**Task list**
1) In the letter about planning for postwar Iraq, which article is the writer responding to?
2) Reproduce the letter about planning for postwar Iraq word for word, everything from "As one of the" down to "of contingency planning.".

**Page excerpt**
+++
As one of the Department of Defense officials involved in the initial planning for relief and reconstruction in Iraq, I would like to comment on James Fallows's article "Blind Into Baghdad" (January/February Atlantic). At every turn in his description of planning for Iraq, the author overemphasized bureaucratic conflict in the executive branch and distorted the nature of contingency planning.
As the Pentagon's "point man" (his term) for postwar plans, I worked continuously and harmoniously with my colleagues at State, USAID, the CIA, and the NSC. I also participated in numerous interagency meetings and conferences, including the January 2003 National Intelligence Council exercise that Fallows says Pentagon personnel were "forbidden by OSD to attend."
+++
**Dataset**
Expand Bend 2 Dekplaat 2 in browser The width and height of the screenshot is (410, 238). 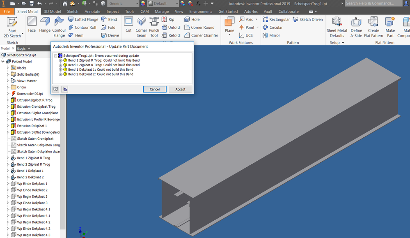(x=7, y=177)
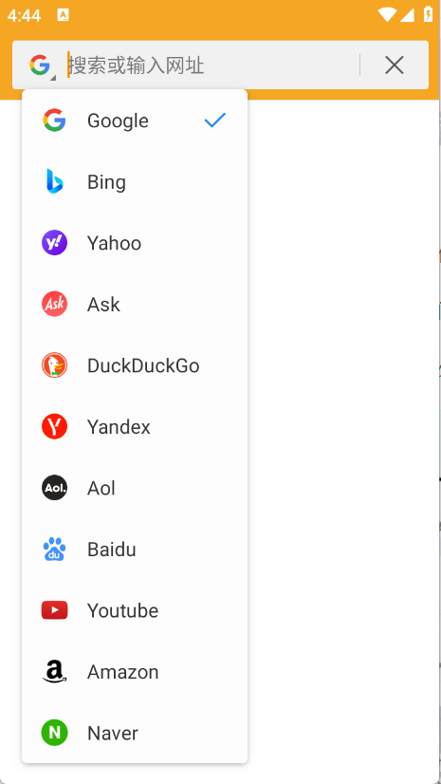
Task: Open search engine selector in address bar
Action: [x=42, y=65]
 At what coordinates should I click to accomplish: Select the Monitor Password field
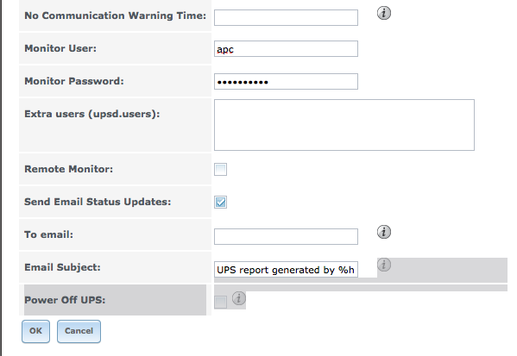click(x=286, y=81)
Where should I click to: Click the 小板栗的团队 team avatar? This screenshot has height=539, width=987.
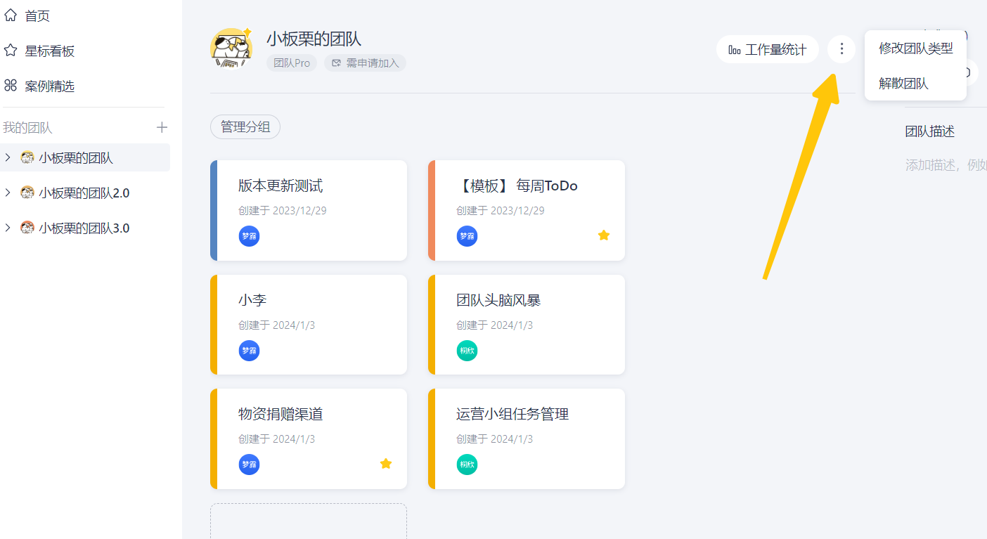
+++
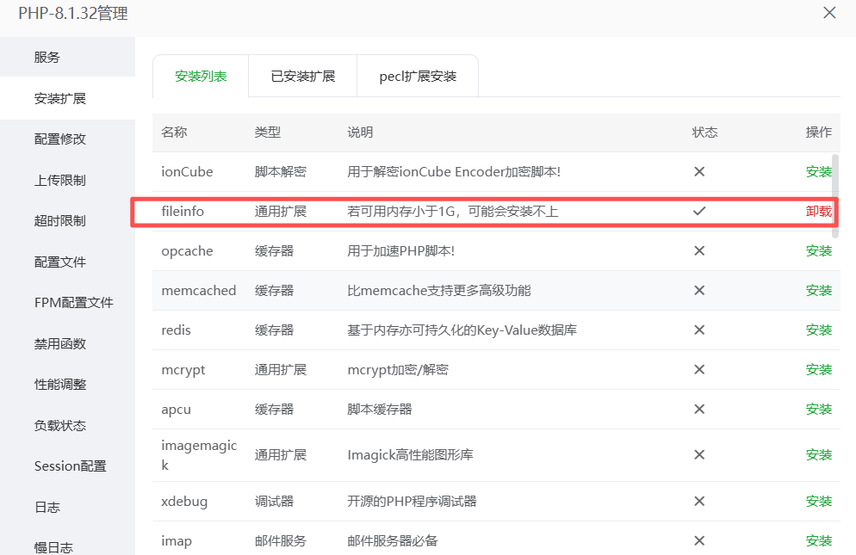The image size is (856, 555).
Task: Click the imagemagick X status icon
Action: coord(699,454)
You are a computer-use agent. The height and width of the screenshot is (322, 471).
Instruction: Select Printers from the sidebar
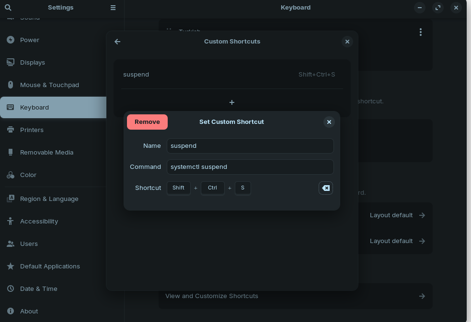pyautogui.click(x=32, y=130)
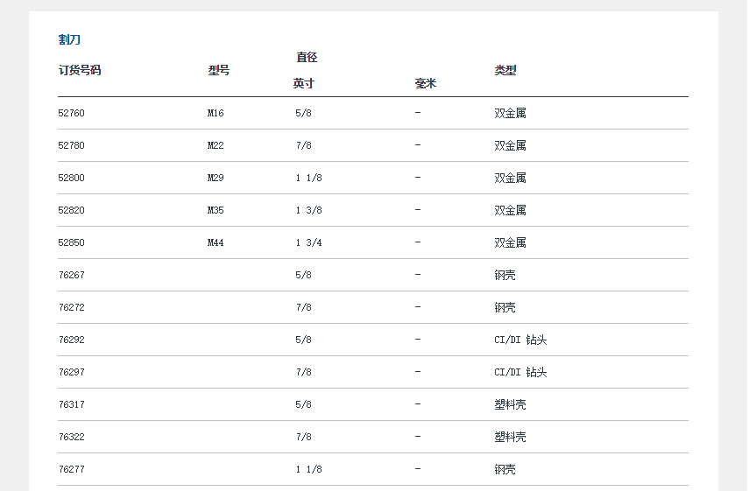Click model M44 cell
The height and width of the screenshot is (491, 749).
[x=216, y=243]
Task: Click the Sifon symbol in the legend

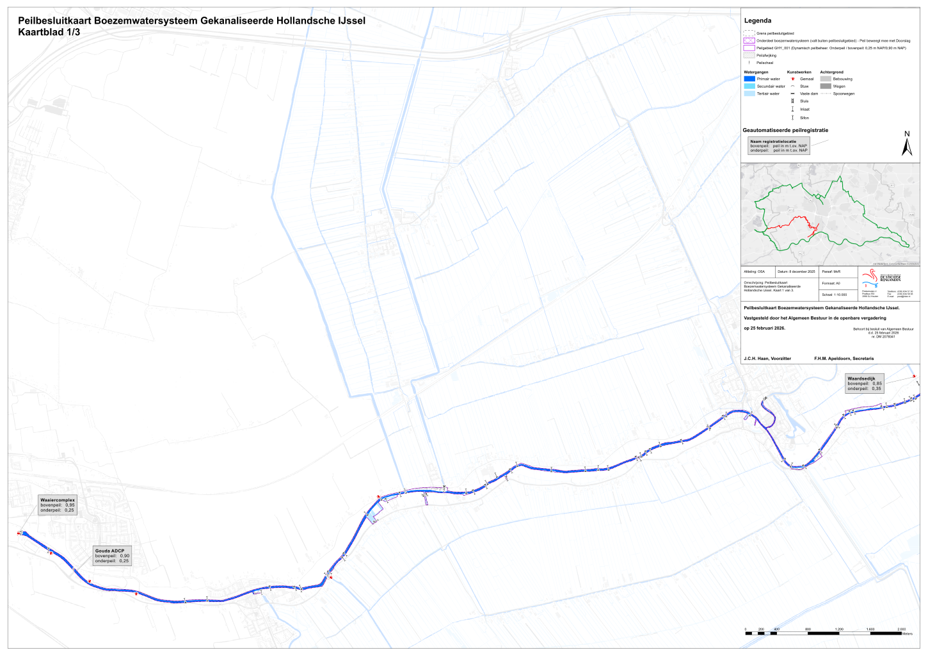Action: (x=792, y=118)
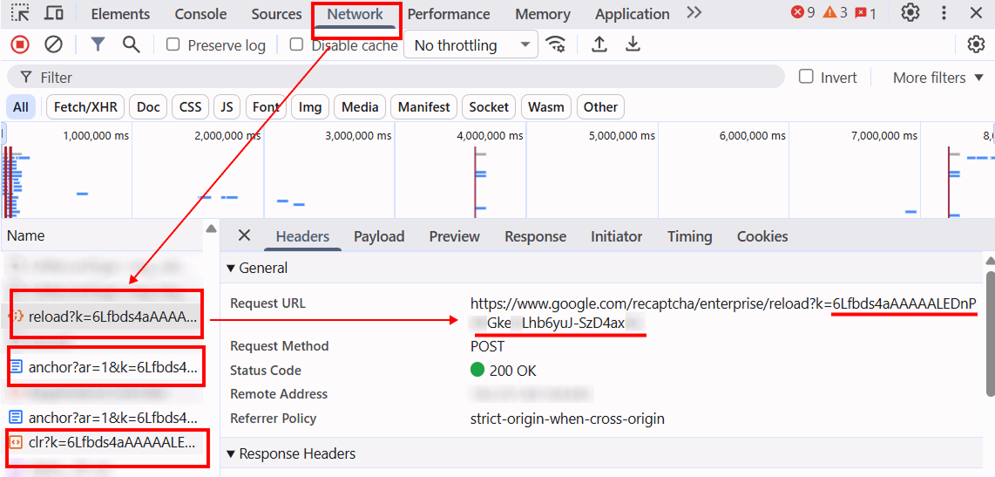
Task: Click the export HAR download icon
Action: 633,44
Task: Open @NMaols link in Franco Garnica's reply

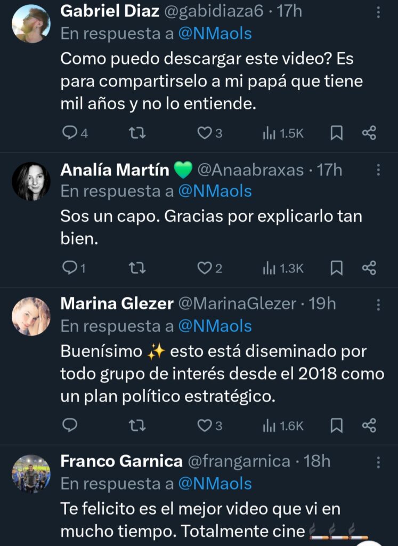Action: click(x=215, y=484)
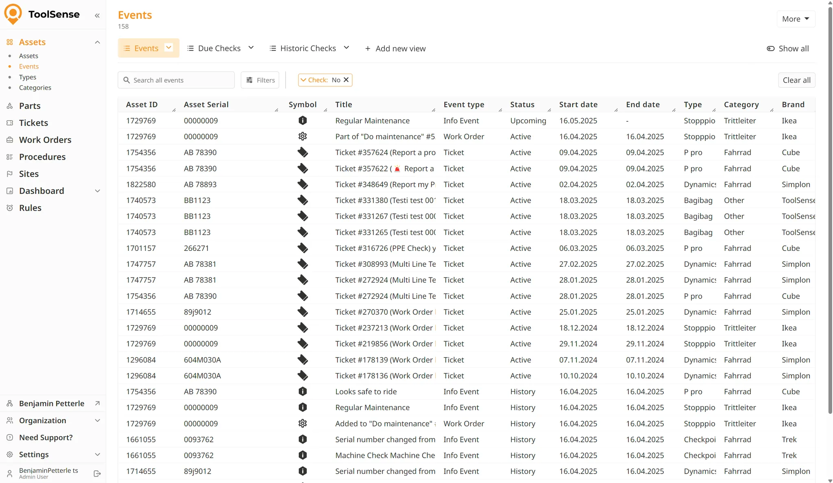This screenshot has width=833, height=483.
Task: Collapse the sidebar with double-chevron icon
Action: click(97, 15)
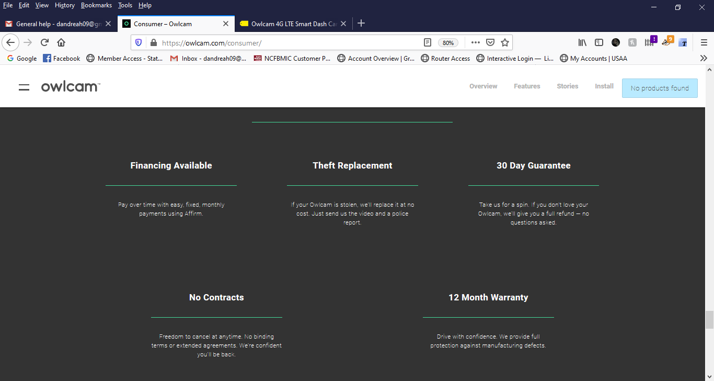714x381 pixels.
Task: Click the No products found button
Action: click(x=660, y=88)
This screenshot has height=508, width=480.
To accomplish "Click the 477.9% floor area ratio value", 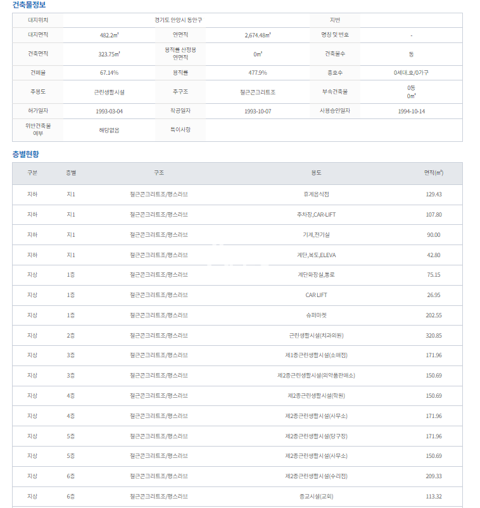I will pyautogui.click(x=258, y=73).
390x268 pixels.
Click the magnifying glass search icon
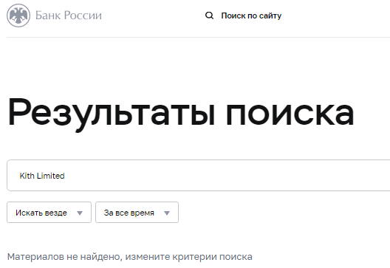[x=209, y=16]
+++
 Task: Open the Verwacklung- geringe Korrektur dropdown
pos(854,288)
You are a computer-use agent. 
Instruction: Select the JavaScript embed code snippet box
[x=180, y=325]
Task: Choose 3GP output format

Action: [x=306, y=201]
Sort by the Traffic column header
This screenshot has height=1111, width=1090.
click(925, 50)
+++
**Full answers**
1) James Fallows's article "Blind Into Baghdad" in the January/February Atlantic.

2)
As one of the Department of Defense officials involved in the initial planning for relief and reconstruction in Iraq, I would like to comment on James Fallows's article "Blind Into Baghdad" (January/February Atlantic). At every turn in his description of planning for Iraq, the author overemphasized bureaucratic conflict in the executive branch and distorted the nature of contingency planning.